» TASK OBJECTIVE: Reproduce, word for word, the part of the passage on intelligent design below that runs from "That's right. Apparently, the" to "were that powerful.".

» EXTRACTED TEXT:
▼

In this style, reason and arguments are secondary, for it's all about attacks on the person -- if you support ID, you lack integrity. Period. Since reputation and integrity means so much in science and academia, this effectively puts a taboo on anything that hints of ID. The message is this: "Taking ID seriously could be harmful to the health of your career, so banish these thoughts from your mind (or keep them to yourself), and fall into line."
That's right. Apparently, the entire scientific community takes its marching orders from review articles published in Biochemical Journal. I had no idea biochemists were so powerful. Heck, I had no idea that review articles were that powerful.

▲

» DATA FOR REVIEW:
▼

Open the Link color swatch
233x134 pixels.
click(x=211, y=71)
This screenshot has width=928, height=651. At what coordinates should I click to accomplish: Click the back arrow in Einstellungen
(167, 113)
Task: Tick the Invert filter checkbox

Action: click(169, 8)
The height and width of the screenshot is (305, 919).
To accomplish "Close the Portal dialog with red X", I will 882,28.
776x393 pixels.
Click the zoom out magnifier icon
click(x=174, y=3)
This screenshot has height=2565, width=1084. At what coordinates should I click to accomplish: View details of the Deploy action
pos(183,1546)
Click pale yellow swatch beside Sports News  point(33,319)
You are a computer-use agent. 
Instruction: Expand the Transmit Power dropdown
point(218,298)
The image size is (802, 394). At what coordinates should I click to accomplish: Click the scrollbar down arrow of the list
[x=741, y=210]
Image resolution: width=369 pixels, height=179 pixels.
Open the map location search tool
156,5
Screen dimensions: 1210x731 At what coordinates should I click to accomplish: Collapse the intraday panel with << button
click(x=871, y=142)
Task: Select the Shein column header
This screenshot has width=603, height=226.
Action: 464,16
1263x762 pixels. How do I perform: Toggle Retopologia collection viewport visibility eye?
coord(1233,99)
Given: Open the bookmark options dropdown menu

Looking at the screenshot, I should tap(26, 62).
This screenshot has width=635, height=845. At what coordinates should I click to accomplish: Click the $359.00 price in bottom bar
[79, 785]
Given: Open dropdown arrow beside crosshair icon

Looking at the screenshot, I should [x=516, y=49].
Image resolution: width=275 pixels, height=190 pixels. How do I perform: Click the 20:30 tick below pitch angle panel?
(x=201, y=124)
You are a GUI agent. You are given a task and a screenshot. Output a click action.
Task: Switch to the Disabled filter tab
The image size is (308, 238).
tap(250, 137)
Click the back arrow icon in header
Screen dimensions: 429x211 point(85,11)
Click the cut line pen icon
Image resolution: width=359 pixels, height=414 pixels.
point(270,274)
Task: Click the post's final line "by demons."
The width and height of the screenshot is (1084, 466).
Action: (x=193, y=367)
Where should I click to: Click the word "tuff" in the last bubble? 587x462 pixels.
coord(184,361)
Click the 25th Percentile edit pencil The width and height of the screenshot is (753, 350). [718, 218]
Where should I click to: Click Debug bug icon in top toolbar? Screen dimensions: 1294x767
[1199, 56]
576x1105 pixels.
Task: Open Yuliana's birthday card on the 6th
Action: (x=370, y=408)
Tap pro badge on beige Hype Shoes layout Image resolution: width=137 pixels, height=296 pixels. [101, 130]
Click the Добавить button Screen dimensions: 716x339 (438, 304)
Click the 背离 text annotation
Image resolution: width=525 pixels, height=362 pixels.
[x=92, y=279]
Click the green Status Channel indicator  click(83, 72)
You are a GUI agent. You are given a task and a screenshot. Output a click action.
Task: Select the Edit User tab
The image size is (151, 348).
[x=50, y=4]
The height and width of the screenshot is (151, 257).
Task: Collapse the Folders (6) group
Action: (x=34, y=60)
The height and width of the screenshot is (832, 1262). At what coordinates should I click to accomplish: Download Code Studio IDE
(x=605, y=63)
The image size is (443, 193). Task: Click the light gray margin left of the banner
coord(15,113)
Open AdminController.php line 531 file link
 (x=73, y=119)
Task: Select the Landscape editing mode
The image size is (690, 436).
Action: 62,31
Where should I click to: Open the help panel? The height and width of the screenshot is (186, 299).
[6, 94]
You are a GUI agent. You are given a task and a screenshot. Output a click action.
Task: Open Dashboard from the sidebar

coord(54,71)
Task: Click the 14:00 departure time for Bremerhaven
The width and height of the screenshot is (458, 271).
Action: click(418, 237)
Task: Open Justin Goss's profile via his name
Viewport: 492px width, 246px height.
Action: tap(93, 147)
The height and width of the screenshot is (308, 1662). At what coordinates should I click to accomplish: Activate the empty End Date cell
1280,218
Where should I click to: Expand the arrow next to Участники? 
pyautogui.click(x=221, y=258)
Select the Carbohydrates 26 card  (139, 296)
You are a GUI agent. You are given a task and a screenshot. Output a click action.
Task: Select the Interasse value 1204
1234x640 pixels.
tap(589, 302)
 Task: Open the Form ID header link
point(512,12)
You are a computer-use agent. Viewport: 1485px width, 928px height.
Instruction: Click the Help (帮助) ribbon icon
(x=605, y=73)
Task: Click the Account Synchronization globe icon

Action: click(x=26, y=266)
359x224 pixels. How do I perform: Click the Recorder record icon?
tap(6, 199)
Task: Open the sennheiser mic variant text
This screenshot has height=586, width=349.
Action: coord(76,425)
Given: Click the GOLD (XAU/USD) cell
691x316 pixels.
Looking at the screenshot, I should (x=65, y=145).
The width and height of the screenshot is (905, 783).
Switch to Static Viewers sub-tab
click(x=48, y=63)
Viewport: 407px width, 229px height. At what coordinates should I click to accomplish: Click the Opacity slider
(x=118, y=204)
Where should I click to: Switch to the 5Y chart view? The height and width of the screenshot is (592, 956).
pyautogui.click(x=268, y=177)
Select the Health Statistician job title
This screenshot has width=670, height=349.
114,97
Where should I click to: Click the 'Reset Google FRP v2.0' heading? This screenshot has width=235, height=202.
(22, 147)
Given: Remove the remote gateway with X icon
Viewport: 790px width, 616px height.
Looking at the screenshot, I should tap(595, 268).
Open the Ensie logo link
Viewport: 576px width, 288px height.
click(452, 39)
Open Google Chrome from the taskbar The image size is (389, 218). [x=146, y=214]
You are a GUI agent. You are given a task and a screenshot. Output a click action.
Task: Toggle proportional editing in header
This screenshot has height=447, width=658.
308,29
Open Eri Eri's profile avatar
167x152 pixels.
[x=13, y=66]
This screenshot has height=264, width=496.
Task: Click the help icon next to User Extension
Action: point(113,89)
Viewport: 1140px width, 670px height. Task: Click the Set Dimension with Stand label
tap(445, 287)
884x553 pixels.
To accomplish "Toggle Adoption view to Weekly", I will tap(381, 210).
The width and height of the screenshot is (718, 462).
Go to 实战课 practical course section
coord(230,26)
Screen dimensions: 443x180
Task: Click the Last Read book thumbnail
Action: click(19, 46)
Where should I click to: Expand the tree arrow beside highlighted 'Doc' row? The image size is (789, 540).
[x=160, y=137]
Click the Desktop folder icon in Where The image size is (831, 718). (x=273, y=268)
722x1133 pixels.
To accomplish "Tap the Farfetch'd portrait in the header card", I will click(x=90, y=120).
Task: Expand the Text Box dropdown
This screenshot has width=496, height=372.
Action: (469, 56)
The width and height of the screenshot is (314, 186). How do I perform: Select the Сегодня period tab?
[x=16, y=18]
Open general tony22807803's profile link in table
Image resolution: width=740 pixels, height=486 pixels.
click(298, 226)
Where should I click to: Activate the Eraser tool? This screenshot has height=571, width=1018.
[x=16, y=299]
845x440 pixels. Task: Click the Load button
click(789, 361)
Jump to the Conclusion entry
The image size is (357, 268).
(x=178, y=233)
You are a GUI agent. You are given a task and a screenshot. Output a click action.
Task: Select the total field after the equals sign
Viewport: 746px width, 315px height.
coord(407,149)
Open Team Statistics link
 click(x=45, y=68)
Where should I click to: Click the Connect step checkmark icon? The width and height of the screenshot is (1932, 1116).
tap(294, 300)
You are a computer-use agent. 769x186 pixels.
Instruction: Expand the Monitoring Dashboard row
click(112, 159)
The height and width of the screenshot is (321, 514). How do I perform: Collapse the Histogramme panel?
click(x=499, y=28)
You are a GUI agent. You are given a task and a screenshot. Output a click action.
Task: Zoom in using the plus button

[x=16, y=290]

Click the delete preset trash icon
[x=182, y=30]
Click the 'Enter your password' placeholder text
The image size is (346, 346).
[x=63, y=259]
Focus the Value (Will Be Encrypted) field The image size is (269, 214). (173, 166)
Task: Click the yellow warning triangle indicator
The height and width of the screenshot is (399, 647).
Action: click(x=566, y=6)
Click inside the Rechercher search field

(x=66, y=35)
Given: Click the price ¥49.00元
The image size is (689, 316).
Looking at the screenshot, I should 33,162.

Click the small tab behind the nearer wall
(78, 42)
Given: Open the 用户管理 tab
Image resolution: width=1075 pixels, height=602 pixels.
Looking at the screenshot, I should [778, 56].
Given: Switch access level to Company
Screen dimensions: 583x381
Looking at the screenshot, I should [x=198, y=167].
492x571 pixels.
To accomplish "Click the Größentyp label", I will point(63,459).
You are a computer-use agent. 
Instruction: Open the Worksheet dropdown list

▲

» FINISHED EXERCISE:
That's right. Apparently, the entire scientific community takes its marching orders from review articles published in Biochemical Journal. I had no idea biochemists were so powerful. Heck, I had no idea that review articles were that powerful.